Restoring Gucci’s Legacy
Luxury industry analyst and founder of the SUN DeLuxe newsletter Susanna Nicoletti observed that Gucci’s real problem began when Michele was given too much free rein. He disrupted the natural order of a luxury brand with a rich legacy like Gucci, which goes back more than a century to when Guccio Gucci opened his first leather goods shop in Florence.
“That chapter took Gucci to a totally different universe, alienating loyal legacy customers and creating weak links with the new ones who got bored with the maximalist looks,” she said.
Perhaps after getting so off track, it was too much to ask for any designer no matter how talented to pull the brand back into its proper lane.
“De Sarno was pointless for this already disrupted brand,” she pointedly said. “Gucci was in trouble before hiring De Sarno and is in a nosediving chapter that is deeply hurting the business, loyal employees and suppliers, as well as the brand equity.”

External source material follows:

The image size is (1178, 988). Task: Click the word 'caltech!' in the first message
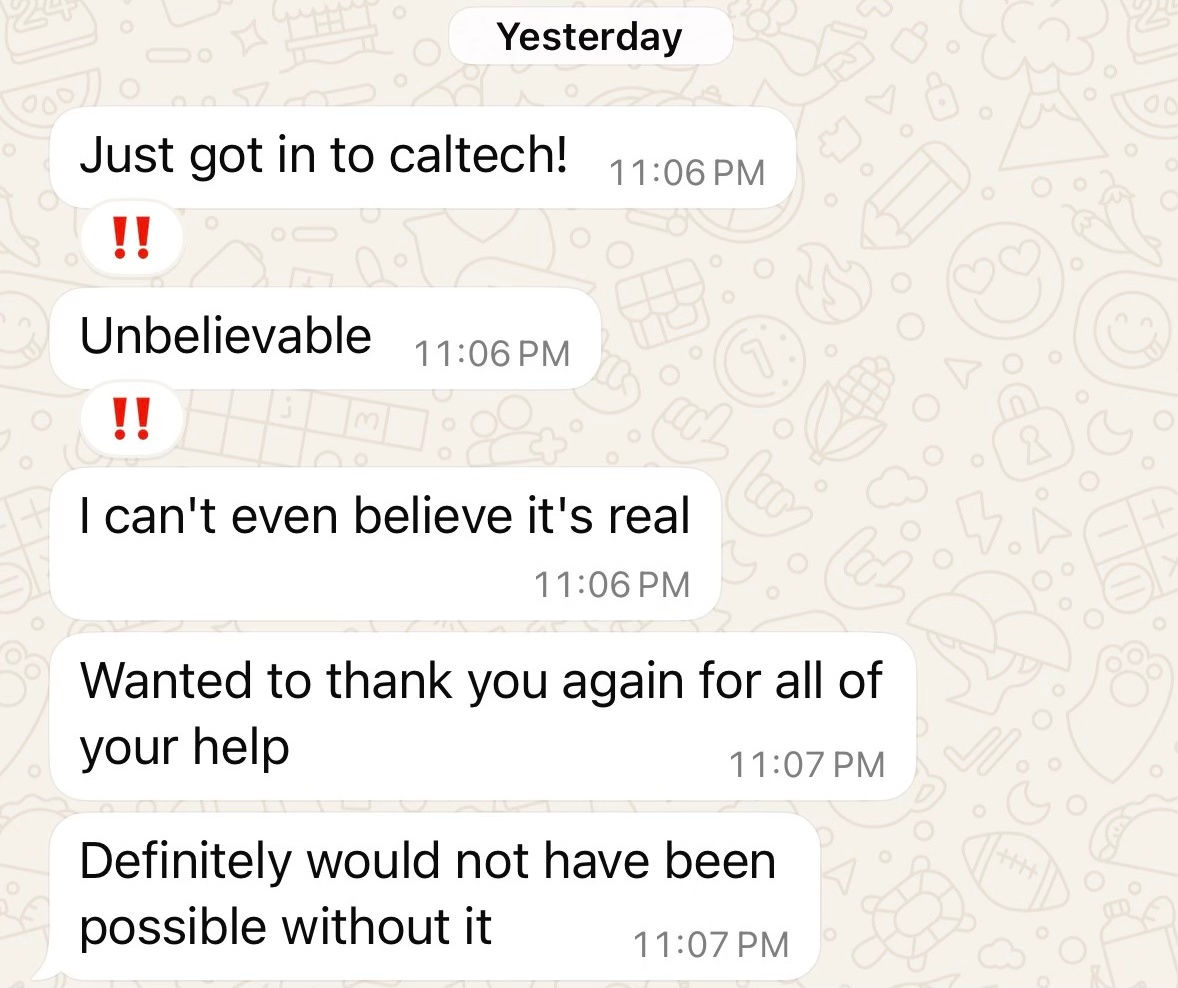(479, 155)
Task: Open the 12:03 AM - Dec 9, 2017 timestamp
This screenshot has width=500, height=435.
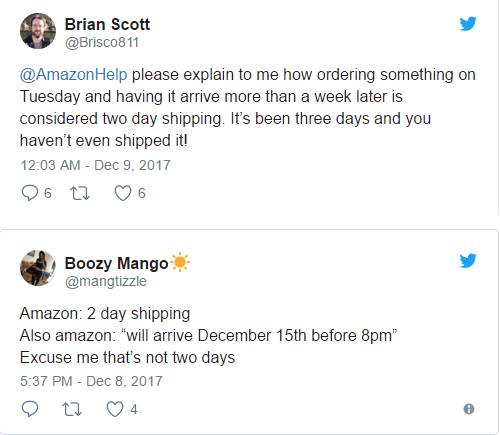Action: point(95,165)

On BrandFinance Global 500 rankings of the world’s most valuable brands, Gucci slipped to number 204 from number 129 in brand value, well behind luxury leaders Chanel at 46, Louis Vuitton at 55 and Hermès at 98.
Managing Expectations
Going forward, Gucci CEO Cantino and Bellettini, overseeing Kering brand development function, must be the leaders to bring the brand back to greatness. In hiring a new creative director, they can’t put brand building responsibility into the director’s hands.
Rather, they must take the lead in brand management with the creative director following their direction, not giving it, to create the fashion that meets their vision for the Gucci brand.
“Fashion brands like Gucci continue to make the same mistake in a loop: delegating the brand management role to creative directors represented by designers with a pure specific design background. They are very often technicians with no idea of how to develop a brand; they rarely have knowledge or natural aptitude in brand building.”
In their joint decision to cut ties with De Sarno, Cantino and Bellettini are showing the resolute leadership the brand needs at this time. Let’s hope they make the right decision and find a new creative director who will follow their lead.